Task requirements:
Show all the lines in the data below that include the word "with".

Study material:
▼

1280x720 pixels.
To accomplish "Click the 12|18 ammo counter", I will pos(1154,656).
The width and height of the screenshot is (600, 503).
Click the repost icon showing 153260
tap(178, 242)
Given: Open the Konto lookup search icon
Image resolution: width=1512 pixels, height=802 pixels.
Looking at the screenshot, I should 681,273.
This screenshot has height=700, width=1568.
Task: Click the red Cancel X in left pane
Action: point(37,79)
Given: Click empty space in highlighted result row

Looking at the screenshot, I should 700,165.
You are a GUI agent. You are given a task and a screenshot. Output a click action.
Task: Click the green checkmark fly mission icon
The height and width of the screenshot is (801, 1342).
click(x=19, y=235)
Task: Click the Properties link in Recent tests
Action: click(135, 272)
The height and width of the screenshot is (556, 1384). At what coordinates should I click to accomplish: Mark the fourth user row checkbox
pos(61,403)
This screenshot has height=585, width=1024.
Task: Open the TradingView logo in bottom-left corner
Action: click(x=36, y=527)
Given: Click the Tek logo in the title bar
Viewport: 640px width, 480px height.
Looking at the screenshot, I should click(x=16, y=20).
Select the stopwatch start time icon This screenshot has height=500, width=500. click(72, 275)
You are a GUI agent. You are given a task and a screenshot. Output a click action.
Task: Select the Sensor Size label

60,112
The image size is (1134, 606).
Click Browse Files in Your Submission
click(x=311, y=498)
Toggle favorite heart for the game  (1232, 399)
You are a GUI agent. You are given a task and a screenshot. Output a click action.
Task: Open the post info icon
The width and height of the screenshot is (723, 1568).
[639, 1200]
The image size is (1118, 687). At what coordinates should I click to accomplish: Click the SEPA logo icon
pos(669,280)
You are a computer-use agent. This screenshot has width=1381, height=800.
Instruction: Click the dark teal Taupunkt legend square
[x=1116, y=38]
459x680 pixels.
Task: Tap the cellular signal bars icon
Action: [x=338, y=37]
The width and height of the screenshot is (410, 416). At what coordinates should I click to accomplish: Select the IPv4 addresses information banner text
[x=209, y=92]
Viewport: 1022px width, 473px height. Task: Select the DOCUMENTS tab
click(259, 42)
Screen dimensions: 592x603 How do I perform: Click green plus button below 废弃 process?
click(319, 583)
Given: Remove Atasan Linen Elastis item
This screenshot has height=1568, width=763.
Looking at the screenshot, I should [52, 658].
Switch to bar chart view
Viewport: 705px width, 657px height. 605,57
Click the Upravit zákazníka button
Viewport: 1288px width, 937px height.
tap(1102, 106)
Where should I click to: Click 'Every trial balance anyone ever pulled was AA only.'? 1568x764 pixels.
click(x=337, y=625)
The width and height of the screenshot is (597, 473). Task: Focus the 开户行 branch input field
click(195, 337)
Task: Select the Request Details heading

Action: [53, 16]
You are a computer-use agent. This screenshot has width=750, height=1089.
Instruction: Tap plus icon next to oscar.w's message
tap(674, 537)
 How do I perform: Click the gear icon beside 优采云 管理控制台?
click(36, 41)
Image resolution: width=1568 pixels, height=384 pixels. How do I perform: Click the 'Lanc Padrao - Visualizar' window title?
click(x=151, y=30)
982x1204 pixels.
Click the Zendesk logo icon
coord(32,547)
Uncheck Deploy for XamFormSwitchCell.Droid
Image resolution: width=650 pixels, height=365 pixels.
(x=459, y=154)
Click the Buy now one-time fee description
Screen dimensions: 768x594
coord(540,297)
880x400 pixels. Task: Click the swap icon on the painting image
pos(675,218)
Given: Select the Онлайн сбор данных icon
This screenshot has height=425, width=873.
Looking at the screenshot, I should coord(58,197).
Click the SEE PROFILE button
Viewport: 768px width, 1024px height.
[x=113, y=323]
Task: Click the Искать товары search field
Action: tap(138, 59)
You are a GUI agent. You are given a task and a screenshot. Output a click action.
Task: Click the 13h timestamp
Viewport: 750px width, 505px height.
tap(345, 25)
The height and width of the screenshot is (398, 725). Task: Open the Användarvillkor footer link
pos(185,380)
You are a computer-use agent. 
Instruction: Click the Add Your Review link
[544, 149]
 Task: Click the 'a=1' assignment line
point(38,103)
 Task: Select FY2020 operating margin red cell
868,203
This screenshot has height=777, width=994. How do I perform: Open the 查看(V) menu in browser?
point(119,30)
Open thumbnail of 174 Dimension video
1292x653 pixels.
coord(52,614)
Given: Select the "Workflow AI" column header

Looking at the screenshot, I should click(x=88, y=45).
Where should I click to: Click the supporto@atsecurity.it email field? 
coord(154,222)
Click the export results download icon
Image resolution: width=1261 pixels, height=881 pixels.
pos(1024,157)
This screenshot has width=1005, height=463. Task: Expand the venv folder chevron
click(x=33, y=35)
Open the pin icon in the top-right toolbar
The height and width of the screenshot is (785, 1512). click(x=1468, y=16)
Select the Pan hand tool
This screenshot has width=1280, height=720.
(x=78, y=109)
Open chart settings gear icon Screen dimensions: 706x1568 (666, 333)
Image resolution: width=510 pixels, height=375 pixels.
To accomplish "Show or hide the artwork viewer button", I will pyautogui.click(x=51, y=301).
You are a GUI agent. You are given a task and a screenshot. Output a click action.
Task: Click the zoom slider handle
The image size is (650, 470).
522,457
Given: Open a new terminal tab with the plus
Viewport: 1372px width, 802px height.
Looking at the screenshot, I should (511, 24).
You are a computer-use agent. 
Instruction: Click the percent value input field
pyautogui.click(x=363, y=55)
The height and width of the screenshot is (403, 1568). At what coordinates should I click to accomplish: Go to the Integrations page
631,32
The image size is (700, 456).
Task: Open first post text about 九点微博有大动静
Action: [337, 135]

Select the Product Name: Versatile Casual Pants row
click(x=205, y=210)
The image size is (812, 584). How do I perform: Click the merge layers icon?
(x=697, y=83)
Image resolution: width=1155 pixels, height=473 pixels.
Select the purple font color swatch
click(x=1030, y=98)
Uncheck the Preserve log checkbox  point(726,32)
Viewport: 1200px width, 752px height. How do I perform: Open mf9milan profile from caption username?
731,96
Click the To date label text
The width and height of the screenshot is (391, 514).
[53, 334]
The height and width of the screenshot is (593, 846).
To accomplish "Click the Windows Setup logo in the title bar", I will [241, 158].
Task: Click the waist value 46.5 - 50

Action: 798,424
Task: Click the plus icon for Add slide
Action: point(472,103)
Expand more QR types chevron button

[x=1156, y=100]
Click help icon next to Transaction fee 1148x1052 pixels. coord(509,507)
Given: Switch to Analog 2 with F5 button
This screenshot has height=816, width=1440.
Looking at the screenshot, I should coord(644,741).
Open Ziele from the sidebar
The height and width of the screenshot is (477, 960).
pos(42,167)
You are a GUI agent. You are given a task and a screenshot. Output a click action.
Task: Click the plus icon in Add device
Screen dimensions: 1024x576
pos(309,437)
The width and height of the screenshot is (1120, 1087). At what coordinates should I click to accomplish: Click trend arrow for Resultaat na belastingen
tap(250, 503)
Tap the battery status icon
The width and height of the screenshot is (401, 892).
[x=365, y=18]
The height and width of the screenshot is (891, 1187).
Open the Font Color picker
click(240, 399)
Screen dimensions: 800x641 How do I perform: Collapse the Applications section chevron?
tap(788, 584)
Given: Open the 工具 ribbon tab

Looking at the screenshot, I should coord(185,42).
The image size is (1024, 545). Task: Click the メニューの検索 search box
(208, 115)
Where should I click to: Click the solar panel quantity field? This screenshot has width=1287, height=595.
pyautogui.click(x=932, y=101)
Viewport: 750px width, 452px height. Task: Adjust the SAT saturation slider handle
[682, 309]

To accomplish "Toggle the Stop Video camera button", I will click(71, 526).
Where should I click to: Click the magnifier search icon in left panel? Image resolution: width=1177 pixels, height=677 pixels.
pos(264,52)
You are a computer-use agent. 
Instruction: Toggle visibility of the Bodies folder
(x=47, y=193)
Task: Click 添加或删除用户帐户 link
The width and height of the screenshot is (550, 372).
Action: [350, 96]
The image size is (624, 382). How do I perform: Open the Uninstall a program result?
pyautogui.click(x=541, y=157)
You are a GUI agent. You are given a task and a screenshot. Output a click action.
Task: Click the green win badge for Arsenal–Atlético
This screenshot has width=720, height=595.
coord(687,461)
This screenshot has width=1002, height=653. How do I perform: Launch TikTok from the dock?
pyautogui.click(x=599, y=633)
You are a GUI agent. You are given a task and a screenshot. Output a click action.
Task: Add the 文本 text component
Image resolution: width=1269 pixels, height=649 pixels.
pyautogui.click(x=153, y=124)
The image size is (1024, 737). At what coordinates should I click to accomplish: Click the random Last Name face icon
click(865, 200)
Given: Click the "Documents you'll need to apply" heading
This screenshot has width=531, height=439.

▲

Finished task:
Given: Open a new terminal tab with the plus
Given: Switch to Analog 2 with F5 button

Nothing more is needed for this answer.